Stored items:
*** Begin section ***
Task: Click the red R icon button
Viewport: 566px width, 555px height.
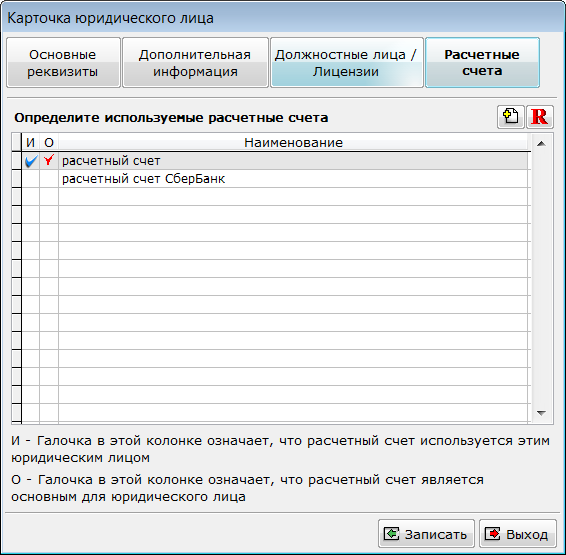Action: 540,117
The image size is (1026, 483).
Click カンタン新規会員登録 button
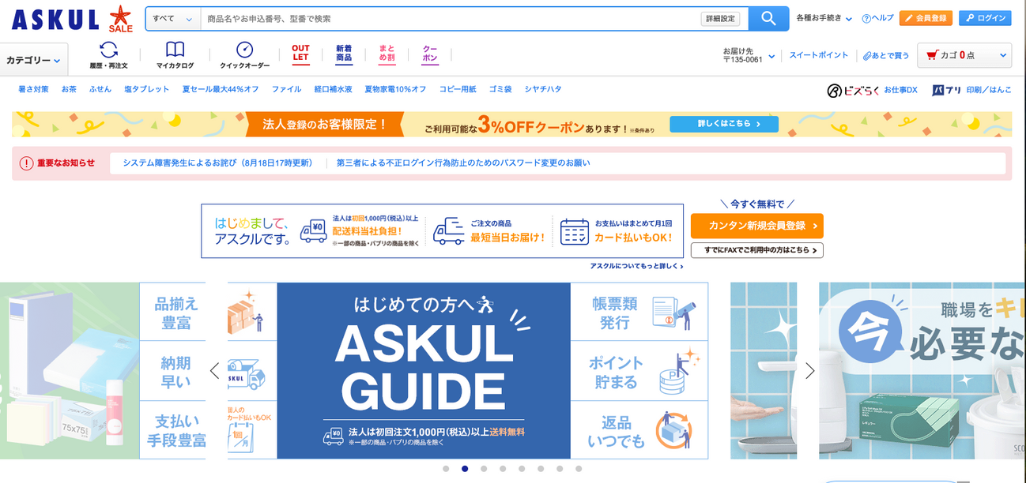756,226
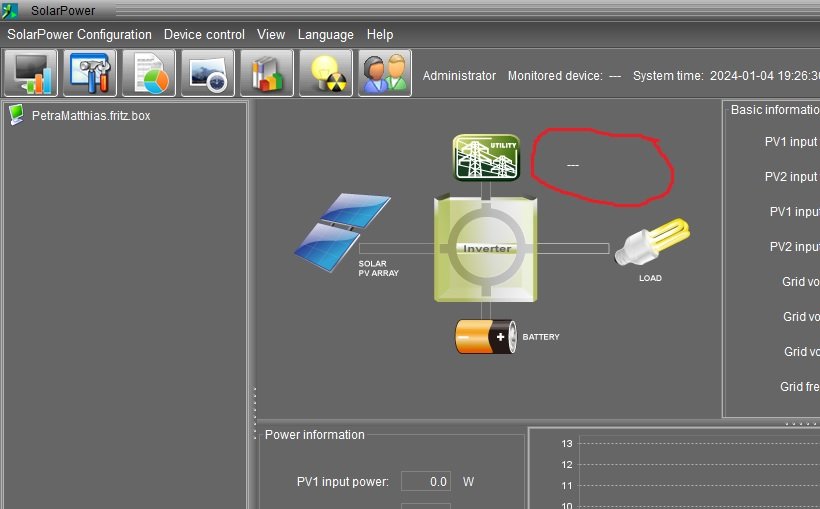Open the Help menu

pos(380,34)
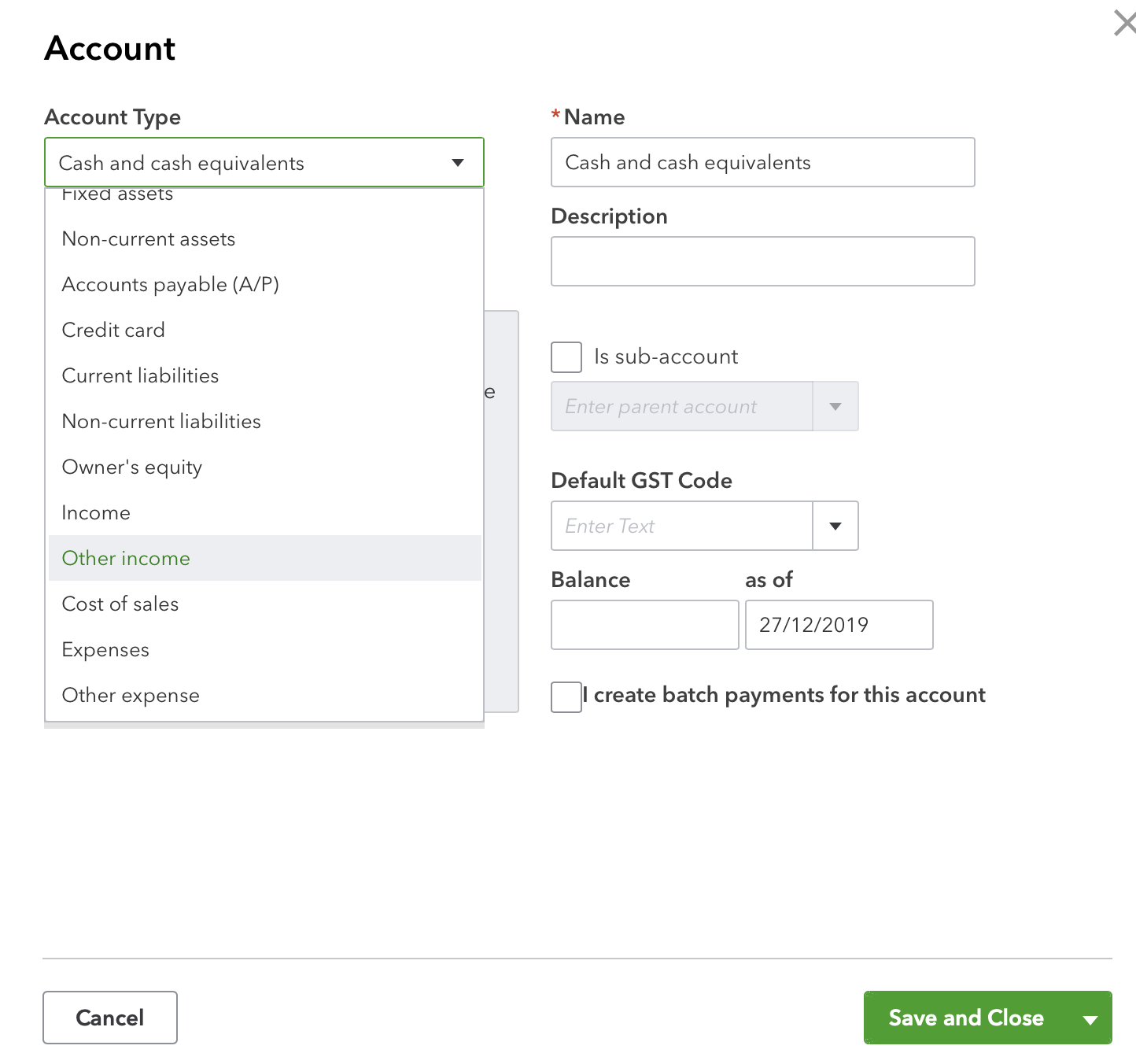
Task: Enable the Is sub-account checkbox
Action: click(x=566, y=357)
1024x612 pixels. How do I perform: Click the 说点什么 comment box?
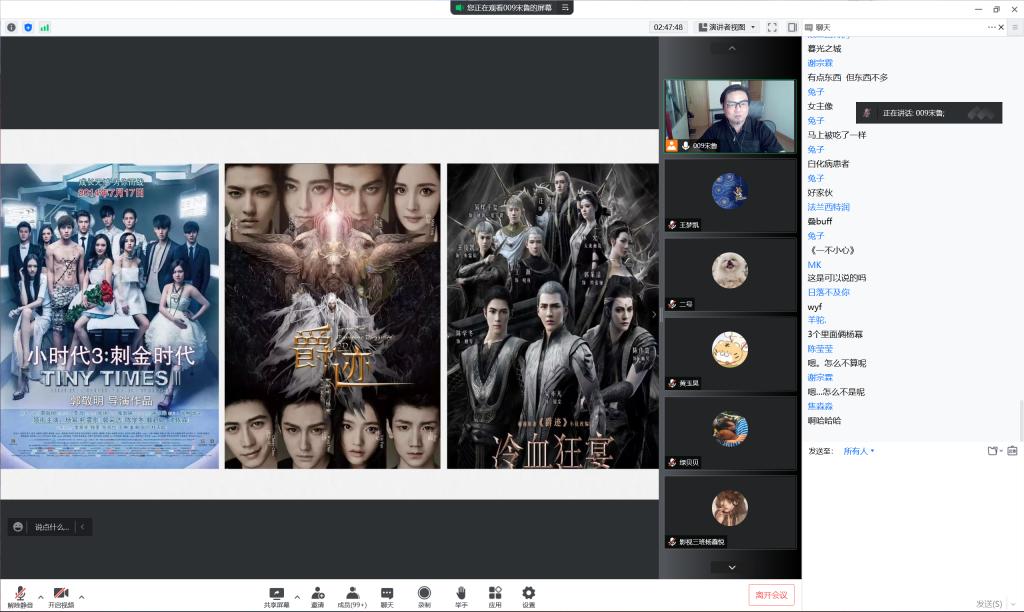(52, 527)
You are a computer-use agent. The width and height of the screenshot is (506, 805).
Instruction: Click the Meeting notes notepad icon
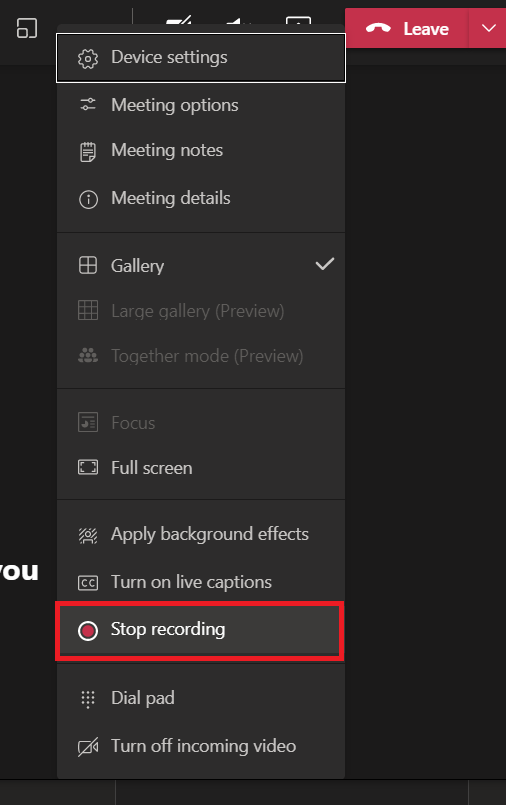click(88, 152)
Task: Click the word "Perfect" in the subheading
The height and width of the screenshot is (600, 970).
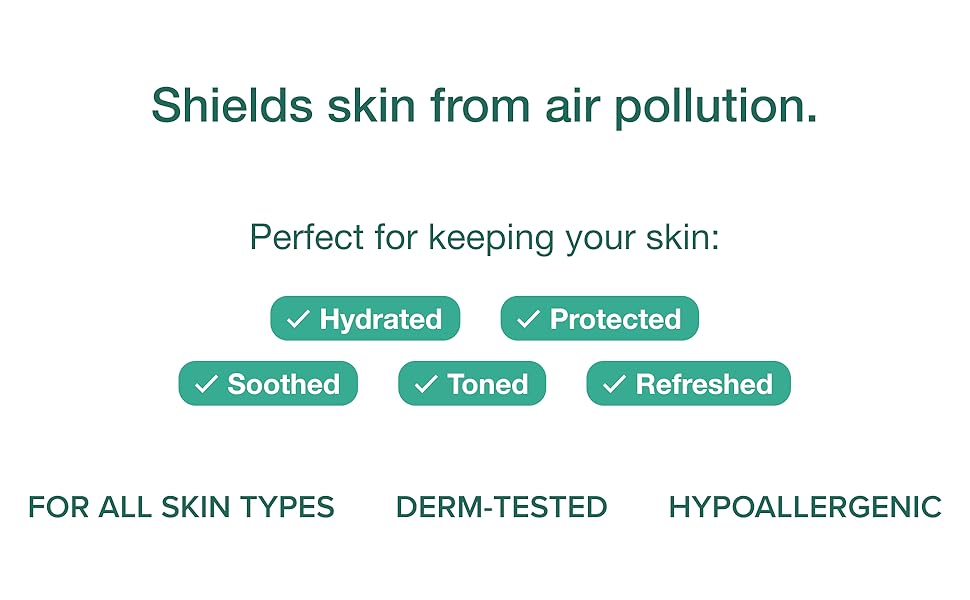Action: click(307, 238)
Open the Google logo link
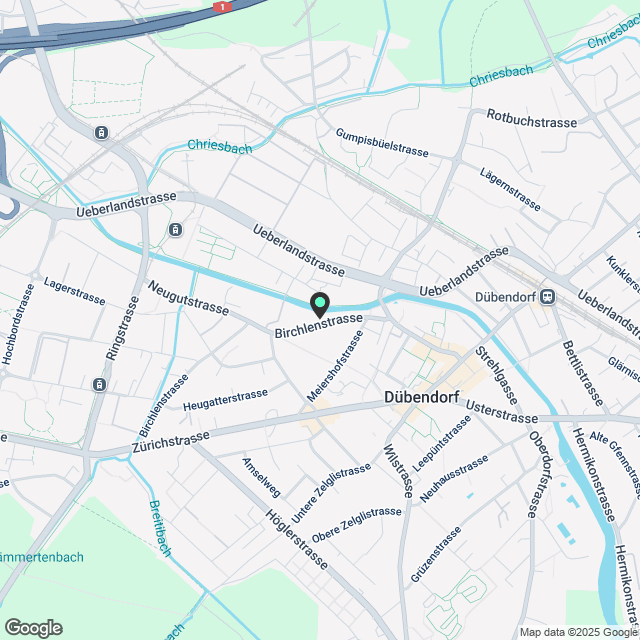Viewport: 640px width, 640px height. coord(33,629)
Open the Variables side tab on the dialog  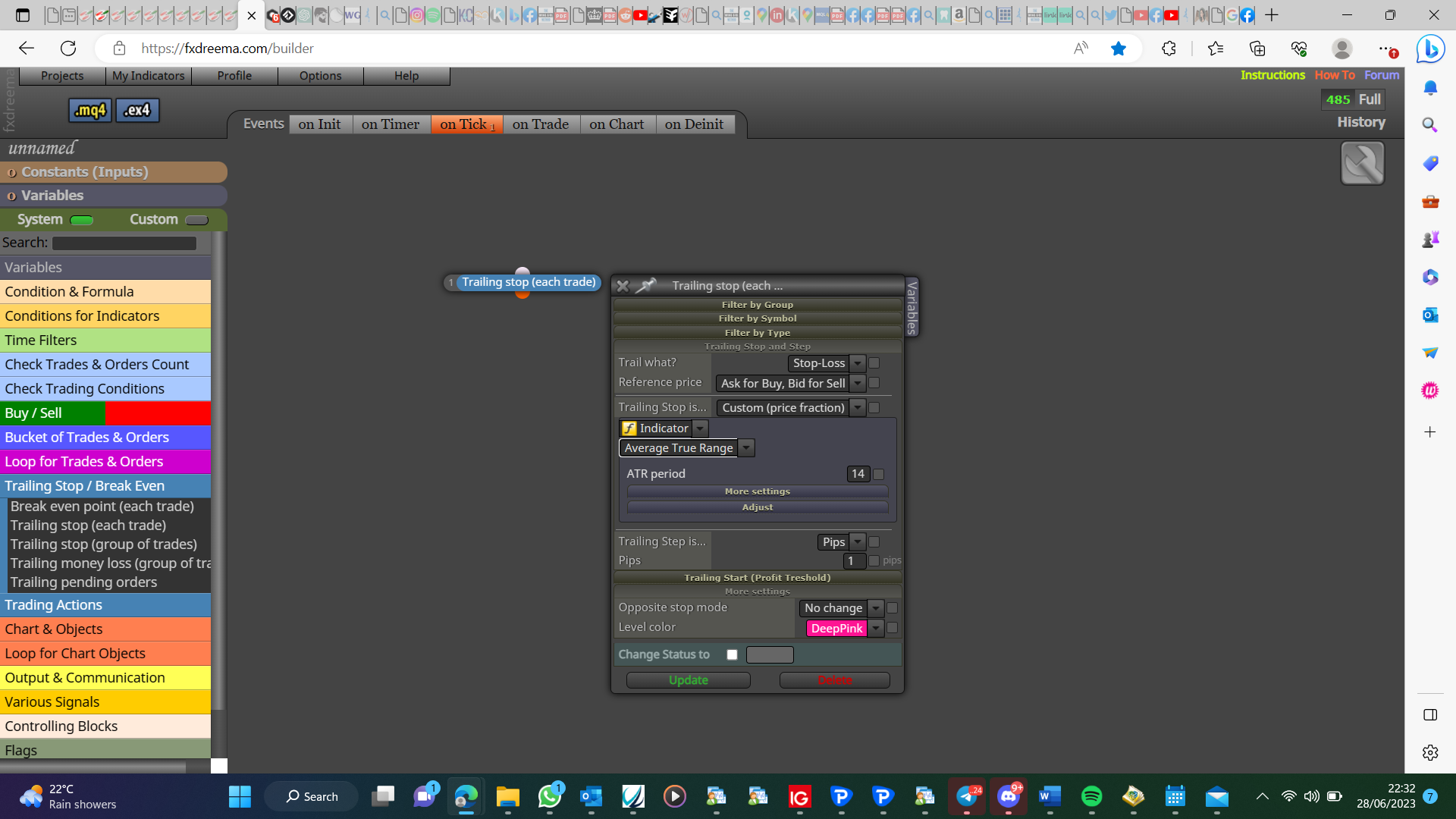tap(912, 306)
*** End section ***
## What the task requires:
Repeat exactly the lines from the first line of the records above through the line containing "You are a computer-use", leaving out the pictures.

## Response:
Task: Click the red R icon button
Viewport: 566px width, 555px height.
Action: 540,117
The image size is (1026, 483).
Click カンタン新規会員登録 button
756,226
Open the Help menu

pos(380,34)
Task: Enable the Is sub-account checkbox
Action: click(x=566, y=357)
1024x612 pixels. How do I perform: Click the 说点什么 comment box?
(52, 527)
You are a computer-use agent. The width and height of the screenshot is (506, 805).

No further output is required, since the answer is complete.